THE LAW Society has issued a comprehensive Guide to the Building Safety Act, which has been produced at the request of members in order to assist them in acting on behalf of the sellers and buyers of leasehold properties where the 2022 Act of Parliament applies.

The Building Safety Act 2022 is, of course, a complex document, with new primary and secondary legislation yet to come and ongoing amendments to the existing legislation being brought forward.

Primarily for those acting in residential leasehold conveyancing matters in relation to individual properties, the Guide to the Building Safety Act 2022 provides information on who pays to remediate tall buildings affected by fire safety issues, general criteria for working on matters relating to the Act, establishing if a building is in scope, advice for sellers as well as buyers and lenders, detail around leaseholder-owned blocks and the current position in Wales (The Law Society’s document applies to the position in England).

The Law Society has worked in tandem with the Department for Levelling Up, Housing and Communities to provide supplementary Frequently Asked Questions and illustrations of some situations that solicitors may well encounter in practice.

Most major developers and housebuilders have agreed to fix ‘life-critical fire safety defects’ and have entered into remediation contracts with Government. A key step for conveyancers, then, is to establish the status of any remediation contract and the works agreed.

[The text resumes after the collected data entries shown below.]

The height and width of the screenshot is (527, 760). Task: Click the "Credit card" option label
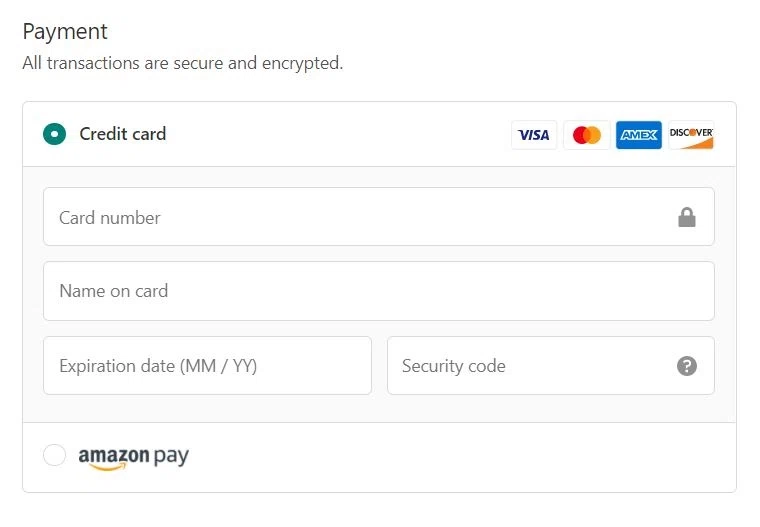(x=123, y=134)
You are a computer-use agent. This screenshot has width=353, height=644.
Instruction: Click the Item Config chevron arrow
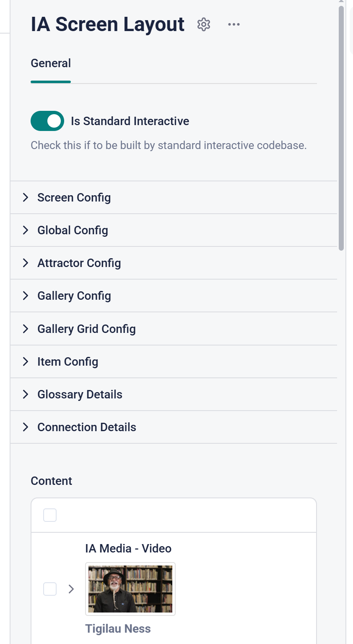(x=26, y=362)
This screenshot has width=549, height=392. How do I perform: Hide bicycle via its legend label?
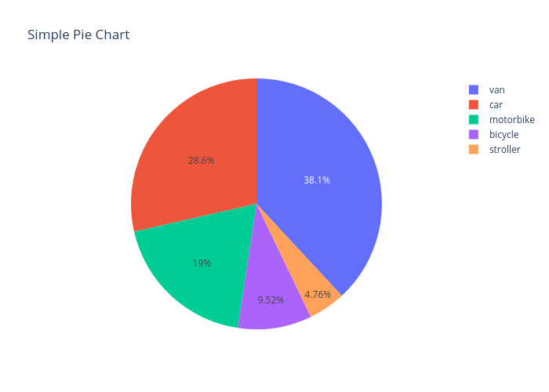(504, 135)
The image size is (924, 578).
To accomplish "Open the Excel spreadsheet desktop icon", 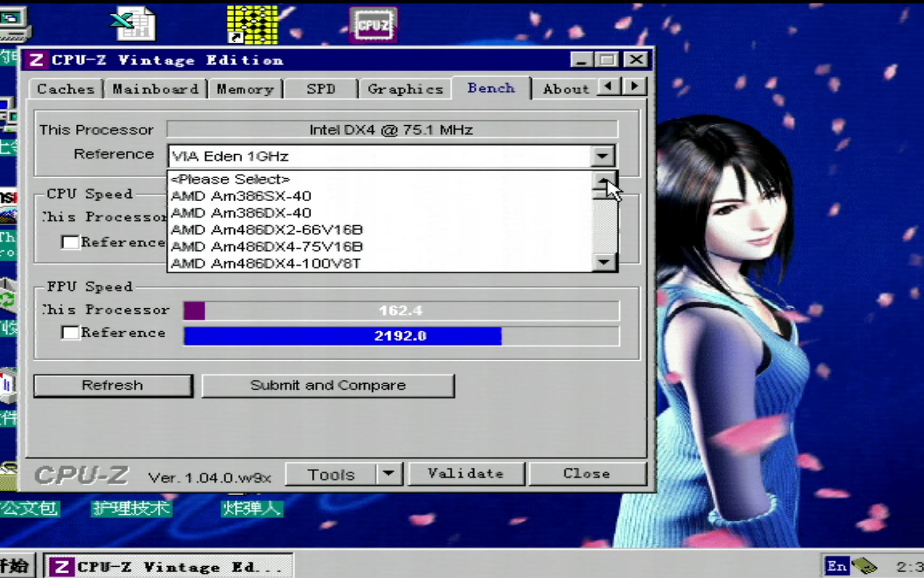I will coord(136,24).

The developer remediation contract requires developers to:

*identify, assess and remediate buildings as soon as reasonably practicable

*report to Government on their progress on a quarterly basis

*take steps to keep residents informed about the progress of the works

Under these contracts, the developers agree to remediate life-critical fire safety works in buildings over 11 metres and more than five storeys.

Developer remediation contracts are backed in legislation by the Responsible Actors Scheme. This allows for serious penalties to be handed down to developers if they don’t comply.

As most major developers have entered into developer remediation contracts, most affected relevant buildings should be remediated in respect of ‘life-critical fire safety defects’ without recourse to long leaseholders.

Cladding-related remediation costs

The Building Safety Act 2022 provides leaseholders with statutory protection from the costs of cladding remediation. In essence, ‘cladding remediation’ references the removal or replacement of any part of a cladding system that forms the outer wall of an external wall system and is deemed unsafe.

There are different cladding schemes for properties in buildings that are:

*over 18 metres hight or more than seven storeys containing at least two flats (ie ‘higher-risk’ buildings)

*between 11 metres and 18 metres or are over five storeys and containing at least two flats

For buildings over 18 metres that are at least seven storeys and contain at least two residential units, the Building Safety Register has been established. This id purpose-designed to hold information about these ‘higher-risk’ buildings and the building assessment certificates they need to have.

The Building Safety Act 2022 and the Fire Safety (England) Regulations 2022 require ‘Accountable Persons’ and ‘Responsible Persons’ to electronically share building information with regulators. When available, the building assessment certificate will be displayed in the relevant building.

Building owners will not be able to demand the costs of remediating or removing cladding from qualifying leaseholders (ie those who lived in their property or who did not own more than three properties in the UK as at 14 February 2022) in relevant buildings (ie those over 11 metres or more than five storeys).

Non-qualifying leaseholders will be fully protected where their building owner is the developer or is otherwise associated with the developer.

Where the defect is in relation to unsafe cladding, a landlord (or associated person) is responsible for the works if they were the developer or undertook (or otherwise commissioned) the works relating to the defect. In these circumstances, no service charge is payable for these works under the leases, whether they are qualifying or non-qualifying.

Government schemes

Government schemes are in place to fund cladding-related remediation where developers cannot do so, which means that non-qualifying leaseholders are protected from cladding system costs.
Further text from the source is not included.